Sans doute ragaillardi par le succès mondial de Maverick, Cruise semble avoir repris des couleurs. L’élévation du niveau de la franchise est perceptible dès la séquence d’action dans l’aéroport d’Abou Dabi, où les filatures se multiplient de façon habile, entremêlant les fils d’un scénario pourtant toujours aussi sommaire (la quête d’une demi-clef permettant le contrôle absolu de l’humanité !), mais faisant de cet entrelacs une quasi figure de style. À son meilleur, la mise en scène de McQuarrie, étonnamment inspirée au regard des deux épisodes antérieurs, accouche d’une comédie d’espionnage dont le charme repose en grande partie sur le personnage de Grace et sur l’actrice qui l’incarne : Hayley Atwell, qui allie décontraction totale et sens impeccable du rythme. Sa longue marche dans les terminaux de l’aéroport, escortée par Hunt et scrutée à travers plusieurs caméras de contrôle, sert ainsi de fil conducteur à l’ensemble du film : une histoire d’amour cachée sous les traits de l’alliance professionnelle (Grace fait équipe avec Hunt), dans la lignée magnifique de La Main au collet ou de La Mort aux trousses. Il suffit de voir le couple se former, dès la séquence de l’aéroport, pour comprendre que le plaisir de l’action, associé à l’alchimie évidente entre les deux acteurs, va primer dans ce septième épisode. Si McQuarrie est parfois rattrapé par sa lourdeur explicative (il peine beaucoup sur les longues séquences dialoguées), le sens de l’action dont il témoigne ici ravive la joie qu’est en mesure de produire un film à grand spectacle.
Train d’enfer
Deux grandes séquences d’action se détachent. La première, située à Rome, consiste en une course-poursuite d’une bonne vingtaine de minutes. En comprimant Hunt et Grace dans une petite Fiat jaune rétro digne d’un film de Jacques Tati, puis en l’opposant à une voiture-tank au moteur surpuissant, McQuarrie joue sur des différences d’échelle, de vitesse et de son. La scène, qui ressemble presque à une promenade romantique contrariée par divers obstacles, est soutenue par une idée simple : le lien entre Hunt et Grace, compliqué par une paire de menottes, ne facilite pas la conduite ; les positions de conducteur et de passager ne cessent de s’inverser au fil des chocs et des rebondissements, comme si le film avait pris acte du fait que Hunt n’est plus ici le seul pilote. Souvent pris de vitesse par Grace ou surpris par sa finesse et sa capacité à se sortir de situations inextricables, il trouve en elle une acolyte de choc – et la franchise le grand personnage féminin qui lui a toujours manqué.

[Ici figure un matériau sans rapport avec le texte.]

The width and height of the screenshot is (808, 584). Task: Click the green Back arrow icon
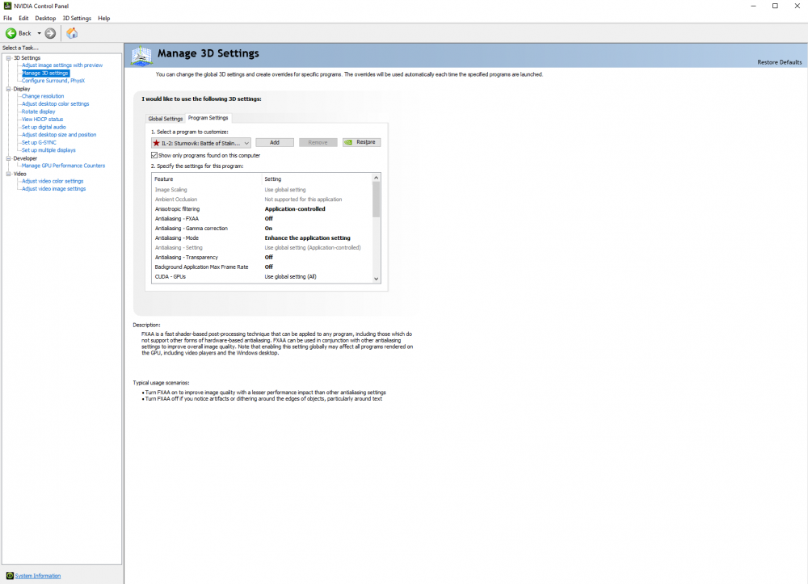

La seconde grande séquence d’action est celle de l’accident de train clôturant le film. Construite sur une longue série de destructions (les wagons d’un train de luxe volent en éclats les uns après les autres), elle se démarque autant par son suspense que par son usage du décor : en remontant les voitures du train les unes après les autres, Hunt et Grace traversent un chaos d’assiettes, de couverts, de tables, de fauteuils qui rappelle beaucoup la partie de Titanic où Jack remonte avec Rose les compartiments inondés du paquebot. La séquence, pensée littéralement comme une attraction foraine (chaque wagon accueille de nouvelles secousses et de nouveaux obstacles), s’apparente elle-même à un train suspendu au bord du vide et tient sur le fil de sa propre virtuosité technique. Alors que la saga, et avec elle la carrière de Tom Cruise, semblaient sur le déclin, Dead Reckoning confirme l’embellie de Maverick : jamais à court d’idées, le film renoue avec ce que la forme du blockbuster estival peut avoir de plus exaltant, de plus généreux et de plus beau. On a presque envie de se lever pour applaudir.